Metrology is present in every industry or business that deals in physical objects. It touches engineering, science, construction, aviation, and the automotive industries. If there were an omnipresent element to the world we live in, metrology would certainly be on the list. But ask a layman what metrology is, and he might reply, “Weather?” (These are the same folks who think surveying is conducting phone polls.)
The business of metrology is a huge, multibillion-dollar industry, and with a few major players that might be familiar to surveyors, such as Carl Zeiss Metrology, Nikon Metrology, and Hexagon Metrology. It is a serious business with public safety and health as major drivers.
There are the international and national bureau for weights and measures as well as colleges and universities specializing in metrology, often located near scientific, industrial, and manufacturing hubs like those in North Carolina, California, Geneva, and Tokyo. There are licensed weights and measures, even licensure for some types of metrology.
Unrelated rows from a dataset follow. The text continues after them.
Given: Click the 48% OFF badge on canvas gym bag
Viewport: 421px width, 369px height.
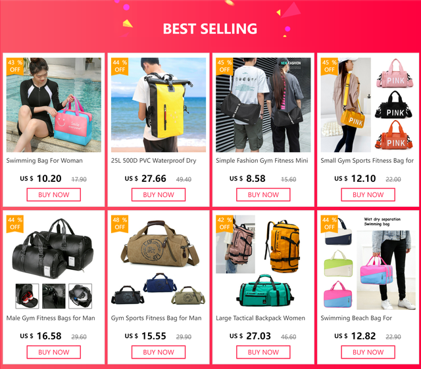Looking at the screenshot, I should [120, 224].
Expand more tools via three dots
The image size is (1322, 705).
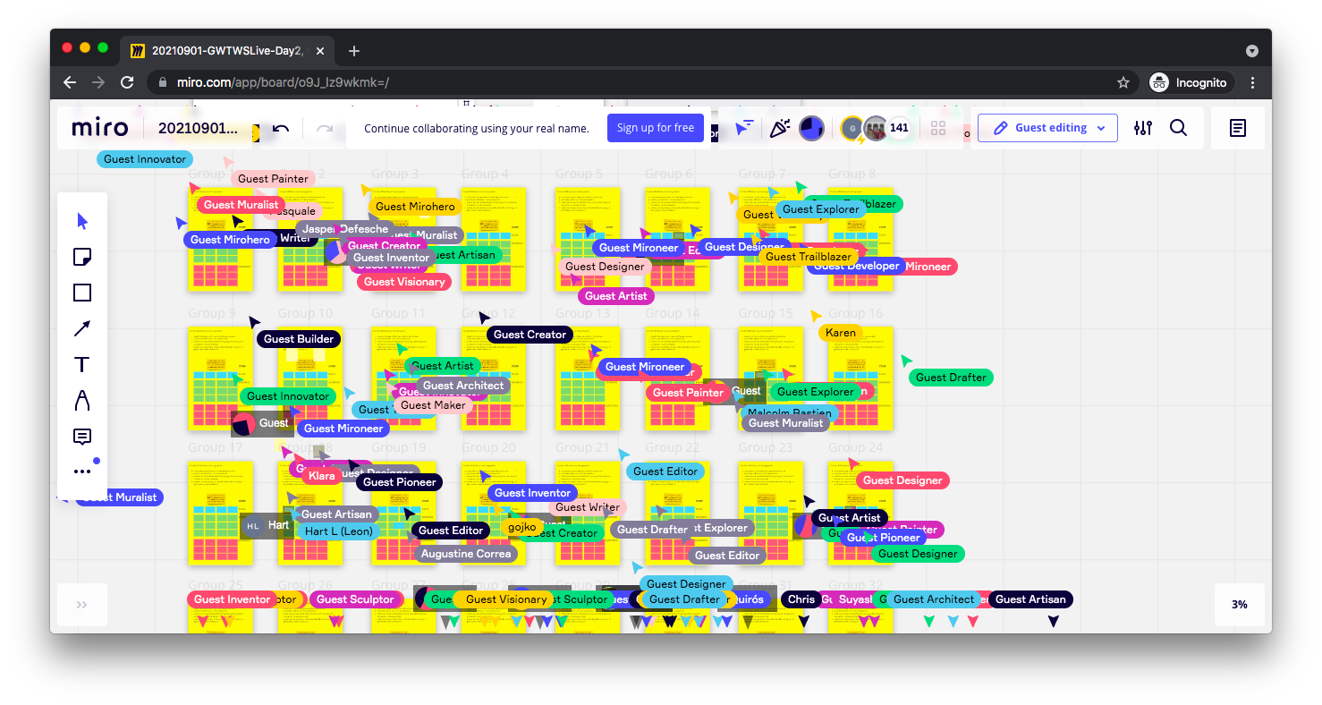[82, 471]
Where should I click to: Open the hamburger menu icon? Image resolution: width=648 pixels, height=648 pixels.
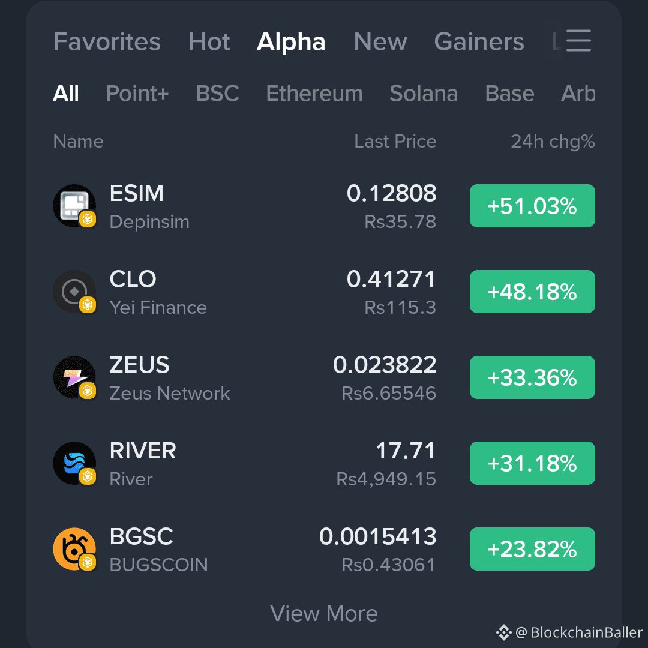click(x=578, y=41)
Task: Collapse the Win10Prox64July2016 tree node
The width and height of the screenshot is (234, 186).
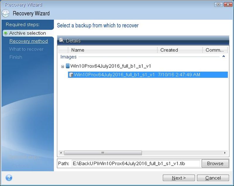Action: point(63,66)
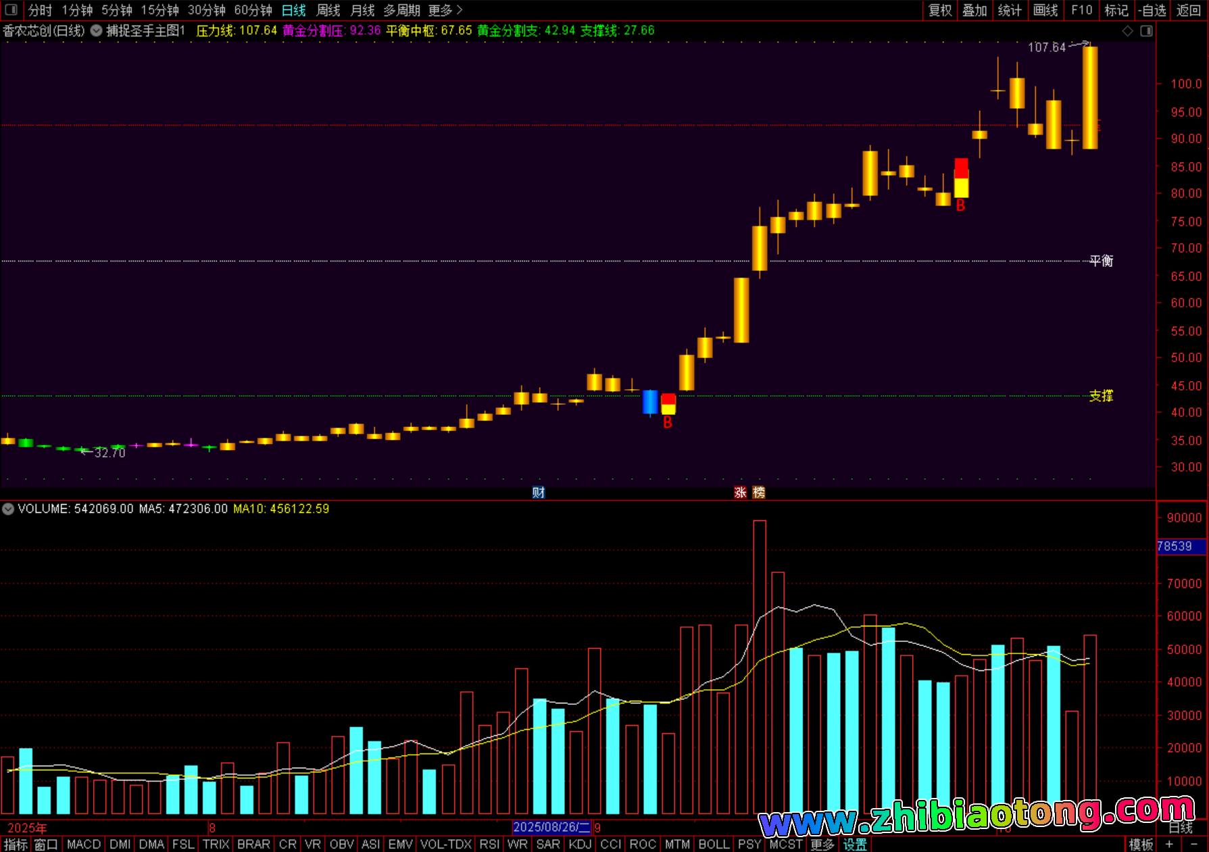Screen dimensions: 1209x852
Task: Click the 2025/08/26 date marker on timeline
Action: [x=551, y=827]
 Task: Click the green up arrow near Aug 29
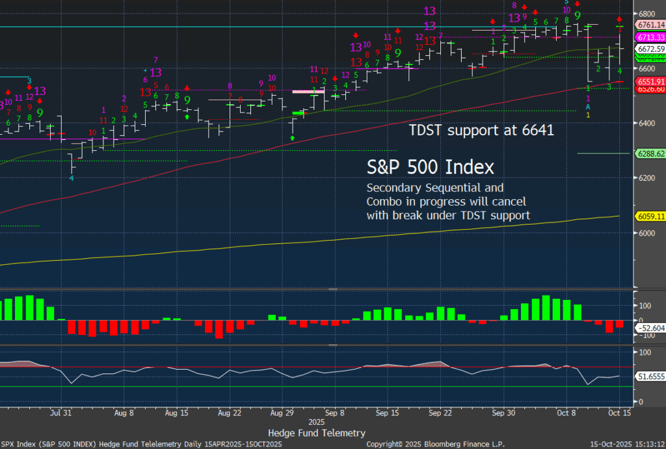[293, 138]
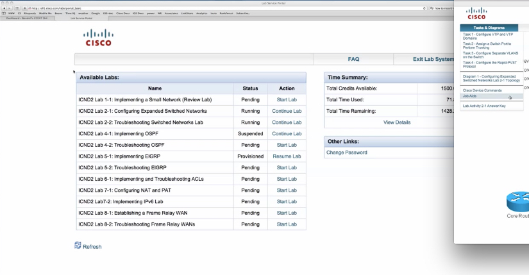Click the Change Password link
This screenshot has width=529, height=275.
347,153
Some people view surveying as simply one facet of metrology; in Germany and Austria there are even federal offices of surveying and metrology.
But when one thinks of metrology for manufacturing—automotive or aviation manufacturing or even the production of world-class racing cars—positional tolerances are often required and expressed in terms of microns, thousandths of an inch, or even thousandths of a degree. In the example presented in this article, the legacy metrology for race cars was done with analog instruments, templates (see figure at left), scales, calipers, even early coordinate measurement machines still reliant, in part, on mechanical processes until recent decades. Lasers and other wave-based systems, coupled with computerization and robotics, have revolutionized metrology, but the fundamentals of proper measurement still apply.
To step up to the next level of precision measurement beyond that of a simple laser scanner, for instance to check the fidelity of a car body form to that of the CAD model, a combination of several measurement technologies can be merged into one system. The Nikon K610 CMM system, like the one used in this IndyCar example, consists of a handheld unit with a short range of very precise, laser built-in and interchangeable physical probes that directly contact the surface of the components being measured.
The position and attitude of some LEDs on the hand-held is tracked by a “camera” bar housing several charge-coupled devices (see inset figure). Positions relative to other parts of the surface can be maintained to within a few microns, and this while providing the freedom of moving around a large object like a race car and spot measuring anywhere at will. The measurements are fed back to a control station where the deviations from the CAD model are displayed.